--- BEGIN Dataset records ---

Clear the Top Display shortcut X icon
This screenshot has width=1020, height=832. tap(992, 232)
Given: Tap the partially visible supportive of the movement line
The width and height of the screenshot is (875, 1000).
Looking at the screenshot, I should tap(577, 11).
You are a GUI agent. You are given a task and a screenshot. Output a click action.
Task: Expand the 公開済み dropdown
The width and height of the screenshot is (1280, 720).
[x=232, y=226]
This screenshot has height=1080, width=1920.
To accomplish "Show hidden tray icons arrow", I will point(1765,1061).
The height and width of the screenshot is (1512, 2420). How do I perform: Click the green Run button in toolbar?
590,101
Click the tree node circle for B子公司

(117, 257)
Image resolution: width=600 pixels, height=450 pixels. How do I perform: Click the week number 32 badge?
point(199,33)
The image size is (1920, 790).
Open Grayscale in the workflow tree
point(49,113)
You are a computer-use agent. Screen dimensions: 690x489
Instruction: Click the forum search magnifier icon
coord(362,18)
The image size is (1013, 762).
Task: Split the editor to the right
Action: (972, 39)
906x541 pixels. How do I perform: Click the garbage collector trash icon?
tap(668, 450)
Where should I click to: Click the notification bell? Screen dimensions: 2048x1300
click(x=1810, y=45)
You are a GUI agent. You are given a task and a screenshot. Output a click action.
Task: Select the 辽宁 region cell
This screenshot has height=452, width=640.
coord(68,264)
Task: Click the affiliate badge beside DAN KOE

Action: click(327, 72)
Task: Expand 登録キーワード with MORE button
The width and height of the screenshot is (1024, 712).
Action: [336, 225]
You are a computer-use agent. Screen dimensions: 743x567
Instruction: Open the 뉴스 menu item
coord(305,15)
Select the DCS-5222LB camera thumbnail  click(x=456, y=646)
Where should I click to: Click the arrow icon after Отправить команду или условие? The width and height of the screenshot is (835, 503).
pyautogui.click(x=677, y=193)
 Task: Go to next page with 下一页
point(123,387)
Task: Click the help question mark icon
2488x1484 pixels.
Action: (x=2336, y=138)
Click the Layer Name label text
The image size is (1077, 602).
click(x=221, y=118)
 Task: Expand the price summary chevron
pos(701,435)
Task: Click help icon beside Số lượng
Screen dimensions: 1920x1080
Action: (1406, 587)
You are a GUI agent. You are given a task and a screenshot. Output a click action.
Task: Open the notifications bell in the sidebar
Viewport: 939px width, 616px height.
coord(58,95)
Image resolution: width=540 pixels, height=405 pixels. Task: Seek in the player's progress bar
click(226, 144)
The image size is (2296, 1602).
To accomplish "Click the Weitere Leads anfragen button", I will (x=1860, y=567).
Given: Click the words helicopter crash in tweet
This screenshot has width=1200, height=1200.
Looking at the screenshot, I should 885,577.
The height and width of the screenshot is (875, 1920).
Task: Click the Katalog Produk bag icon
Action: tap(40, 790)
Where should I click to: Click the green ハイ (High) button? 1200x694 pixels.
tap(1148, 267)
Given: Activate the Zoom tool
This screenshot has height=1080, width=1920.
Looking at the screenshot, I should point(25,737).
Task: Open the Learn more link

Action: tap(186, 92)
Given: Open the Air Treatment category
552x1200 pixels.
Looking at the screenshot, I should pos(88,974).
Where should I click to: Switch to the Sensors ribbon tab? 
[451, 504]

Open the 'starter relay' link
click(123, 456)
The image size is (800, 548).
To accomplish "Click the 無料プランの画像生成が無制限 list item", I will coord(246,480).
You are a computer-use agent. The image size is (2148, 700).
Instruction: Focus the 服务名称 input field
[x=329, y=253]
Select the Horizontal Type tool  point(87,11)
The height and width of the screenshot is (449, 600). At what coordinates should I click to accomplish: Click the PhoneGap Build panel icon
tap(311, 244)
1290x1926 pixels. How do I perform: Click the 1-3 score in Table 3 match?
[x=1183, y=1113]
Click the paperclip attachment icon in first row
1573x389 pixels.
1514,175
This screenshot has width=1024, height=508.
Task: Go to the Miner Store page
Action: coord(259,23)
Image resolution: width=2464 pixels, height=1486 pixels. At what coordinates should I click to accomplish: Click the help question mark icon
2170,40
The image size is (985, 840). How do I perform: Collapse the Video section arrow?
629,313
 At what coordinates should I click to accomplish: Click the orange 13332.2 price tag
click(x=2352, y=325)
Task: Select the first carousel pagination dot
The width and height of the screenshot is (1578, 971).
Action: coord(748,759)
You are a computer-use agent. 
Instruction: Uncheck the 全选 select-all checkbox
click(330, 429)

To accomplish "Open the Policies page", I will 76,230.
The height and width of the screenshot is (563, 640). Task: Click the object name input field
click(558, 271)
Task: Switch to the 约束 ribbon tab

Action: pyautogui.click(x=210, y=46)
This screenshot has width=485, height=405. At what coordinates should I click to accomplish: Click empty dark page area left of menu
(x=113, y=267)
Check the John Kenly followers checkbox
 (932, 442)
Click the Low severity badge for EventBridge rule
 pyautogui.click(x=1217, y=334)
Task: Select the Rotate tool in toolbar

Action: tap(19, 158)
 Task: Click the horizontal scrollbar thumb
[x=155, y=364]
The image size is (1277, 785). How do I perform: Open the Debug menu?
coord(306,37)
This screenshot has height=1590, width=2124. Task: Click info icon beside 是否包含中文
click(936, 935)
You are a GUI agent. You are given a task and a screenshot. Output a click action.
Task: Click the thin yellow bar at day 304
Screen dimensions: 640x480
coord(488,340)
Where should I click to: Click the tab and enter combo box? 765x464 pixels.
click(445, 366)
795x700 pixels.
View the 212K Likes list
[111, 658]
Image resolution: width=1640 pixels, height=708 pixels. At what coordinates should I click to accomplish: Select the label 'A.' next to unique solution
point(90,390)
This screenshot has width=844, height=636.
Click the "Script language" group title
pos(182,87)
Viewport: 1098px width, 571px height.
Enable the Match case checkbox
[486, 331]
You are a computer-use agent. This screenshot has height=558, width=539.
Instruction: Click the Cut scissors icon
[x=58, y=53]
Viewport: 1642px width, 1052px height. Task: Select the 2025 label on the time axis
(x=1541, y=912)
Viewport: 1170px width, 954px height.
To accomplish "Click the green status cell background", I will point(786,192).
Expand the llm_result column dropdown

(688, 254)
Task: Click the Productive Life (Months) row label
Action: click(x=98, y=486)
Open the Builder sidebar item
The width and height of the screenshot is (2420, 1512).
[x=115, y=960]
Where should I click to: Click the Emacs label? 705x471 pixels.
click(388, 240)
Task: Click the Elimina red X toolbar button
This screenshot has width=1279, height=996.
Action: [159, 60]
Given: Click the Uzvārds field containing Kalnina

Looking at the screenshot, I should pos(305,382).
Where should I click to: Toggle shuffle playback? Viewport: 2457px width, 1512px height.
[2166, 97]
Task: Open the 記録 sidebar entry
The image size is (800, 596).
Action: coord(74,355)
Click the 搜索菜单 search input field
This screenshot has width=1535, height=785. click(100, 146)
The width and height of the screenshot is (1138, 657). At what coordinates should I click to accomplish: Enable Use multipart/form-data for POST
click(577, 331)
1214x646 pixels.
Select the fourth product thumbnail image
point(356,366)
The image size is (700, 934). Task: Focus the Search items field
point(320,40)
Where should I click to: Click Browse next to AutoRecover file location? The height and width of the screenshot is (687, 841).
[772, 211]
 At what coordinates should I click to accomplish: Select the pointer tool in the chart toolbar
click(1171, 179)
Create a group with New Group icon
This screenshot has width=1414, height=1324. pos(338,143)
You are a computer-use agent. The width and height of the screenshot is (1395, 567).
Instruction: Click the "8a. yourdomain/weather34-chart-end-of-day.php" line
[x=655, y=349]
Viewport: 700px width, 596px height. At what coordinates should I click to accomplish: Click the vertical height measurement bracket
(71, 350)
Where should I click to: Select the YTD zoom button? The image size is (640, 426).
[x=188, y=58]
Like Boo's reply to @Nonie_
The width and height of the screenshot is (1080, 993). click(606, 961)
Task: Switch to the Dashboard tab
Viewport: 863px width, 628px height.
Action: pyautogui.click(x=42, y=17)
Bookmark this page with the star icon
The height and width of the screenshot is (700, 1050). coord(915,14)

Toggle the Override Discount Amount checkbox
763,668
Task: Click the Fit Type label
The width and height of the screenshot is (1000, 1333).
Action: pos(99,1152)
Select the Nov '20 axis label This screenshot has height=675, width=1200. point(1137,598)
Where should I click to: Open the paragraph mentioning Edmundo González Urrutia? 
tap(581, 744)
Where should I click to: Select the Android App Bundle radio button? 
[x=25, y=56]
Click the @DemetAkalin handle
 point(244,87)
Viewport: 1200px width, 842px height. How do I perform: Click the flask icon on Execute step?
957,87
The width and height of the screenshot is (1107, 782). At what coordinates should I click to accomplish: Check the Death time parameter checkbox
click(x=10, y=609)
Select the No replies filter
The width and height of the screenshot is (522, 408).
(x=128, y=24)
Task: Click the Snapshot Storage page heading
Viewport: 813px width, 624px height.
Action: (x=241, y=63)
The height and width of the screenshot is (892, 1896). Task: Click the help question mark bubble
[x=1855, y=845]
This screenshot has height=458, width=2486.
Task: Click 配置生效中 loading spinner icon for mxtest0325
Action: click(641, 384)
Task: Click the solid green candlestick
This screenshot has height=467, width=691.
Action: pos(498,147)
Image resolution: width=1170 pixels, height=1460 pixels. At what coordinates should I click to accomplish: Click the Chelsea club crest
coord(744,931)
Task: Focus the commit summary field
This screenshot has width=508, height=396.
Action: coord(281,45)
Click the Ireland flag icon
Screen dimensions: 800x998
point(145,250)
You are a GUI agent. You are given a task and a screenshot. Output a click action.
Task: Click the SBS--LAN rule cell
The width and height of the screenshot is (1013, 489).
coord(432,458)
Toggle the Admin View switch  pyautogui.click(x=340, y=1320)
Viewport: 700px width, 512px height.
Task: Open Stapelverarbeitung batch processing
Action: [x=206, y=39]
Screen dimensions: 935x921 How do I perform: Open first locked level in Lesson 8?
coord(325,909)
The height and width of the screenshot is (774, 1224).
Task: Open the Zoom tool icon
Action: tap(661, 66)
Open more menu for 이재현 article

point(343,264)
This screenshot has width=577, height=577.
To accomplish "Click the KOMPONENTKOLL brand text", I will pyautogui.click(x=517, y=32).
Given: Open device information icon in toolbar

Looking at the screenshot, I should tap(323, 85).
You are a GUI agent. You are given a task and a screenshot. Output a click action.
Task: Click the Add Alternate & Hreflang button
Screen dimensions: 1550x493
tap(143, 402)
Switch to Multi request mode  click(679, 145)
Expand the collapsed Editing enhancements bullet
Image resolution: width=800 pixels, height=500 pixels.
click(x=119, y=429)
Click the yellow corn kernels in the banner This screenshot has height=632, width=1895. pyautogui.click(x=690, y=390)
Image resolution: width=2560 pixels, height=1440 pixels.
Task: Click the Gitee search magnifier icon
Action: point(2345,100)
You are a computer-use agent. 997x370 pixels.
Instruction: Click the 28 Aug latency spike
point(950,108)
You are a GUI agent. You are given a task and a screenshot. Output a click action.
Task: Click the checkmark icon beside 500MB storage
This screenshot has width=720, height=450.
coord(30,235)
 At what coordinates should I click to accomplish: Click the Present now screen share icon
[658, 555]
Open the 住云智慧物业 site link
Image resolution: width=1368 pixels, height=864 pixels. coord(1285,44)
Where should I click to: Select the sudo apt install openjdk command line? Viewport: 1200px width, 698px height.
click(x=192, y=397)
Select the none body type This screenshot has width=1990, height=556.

--- END Dataset records ---

## What the task requires
Copy the records above verbatim, from the line with "Given: Tap the" up to and including the line with "Action: (972, 39)".

## Final result
Given: Tap the partially visible supportive of the movement line
The width and height of the screenshot is (875, 1000).
Looking at the screenshot, I should tap(577, 11).
You are a GUI agent. You are given a task and a screenshot. Output a click action.
Task: Expand the 公開済み dropdown
The width and height of the screenshot is (1280, 720).
[x=232, y=226]
This screenshot has height=1080, width=1920.
To accomplish "Show hidden tray icons arrow", I will point(1765,1061).
The height and width of the screenshot is (1512, 2420). How do I perform: Click the green Run button in toolbar?
590,101
Click the tree node circle for B子公司

(117, 257)
Image resolution: width=600 pixels, height=450 pixels. How do I perform: Click the week number 32 badge?
point(199,33)
The image size is (1920, 790).
Open Grayscale in the workflow tree
point(49,113)
You are a computer-use agent. Screen dimensions: 690x489
Instruction: Click the forum search magnifier icon
coord(362,18)
The image size is (1013, 762).
Task: Split the editor to the right
Action: (972, 39)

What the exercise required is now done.